First, I am married to a woman who divides her time almost equally between a career and her personal life. We have a daughter who left a highly promising career as a corporate executive to concentrate on raising two young children. We have ten grandchildren (five female) who range in age from six to 21. I am self-employed and continue to work full-time. These are among the dimensions of my life and Sheryl Sanberg has much to say about each of them that is of substantial value to me. There were times when I felt as if she had written this book for me and that leads to my second point.
Although Sanberg cites many sources that have provided information and insights of value to her, this book is primarily a personal account such as Whitney Johnson's Dare, Dream, Do rather than a more general commentary such as Betty Friedan's The Feminine Mystique and Gloria Steinem's Revolution from Within or, more recently, Anne Kreamer's It's Always Personal, Lois Frankel's Nice Girls Don't Get the Corner Office, Mika Brzezinski's Knowing Your Value, and Emily Bennington's Who Says It's a Man's World. Sanberg's book comes as close as a book can to being a transcript of her comments during a private, personal conversation with her reader. I could almost hear her voice as I proceeded from one page to the next. By the time I finished reading it the first time, I thought I knew at least as much (if not more) about her as a person as I did about her as a C-level corporate executive.
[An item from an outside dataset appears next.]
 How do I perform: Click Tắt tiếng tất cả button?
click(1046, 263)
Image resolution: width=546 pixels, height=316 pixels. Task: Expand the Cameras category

Finally, to an extent no one else had previously done, she reconfirmed what I realized many years ago: Perfect balance of one's personal and professional lives -- if it were possible, and it isn't -- would almost certainly guarantee failure in both. Adjustments and modifications are constant because life tends to be messy and unpredictable. Living is not a zero sum game. Success (however defined) is possible in any and all dimensions: work, family life, personal life, community...or, if you prefer, mental, physical, emotional, spiritual. They are not separable. Rather, they are interdependent...for better or worse. Variable balance really is possible if these conditions are met: all dimensions are nourished, they are mutually supportive, expectations in any one are bold but within reason, and there is a willingness to make sacrifices and concessions to resolve conflicts.
Sometimes we are juggling oranges, on other occasions, hand grenades. As master jugglers such as Sheryl Sanberg remind us, the secret is in the toss but first you have to get into the game.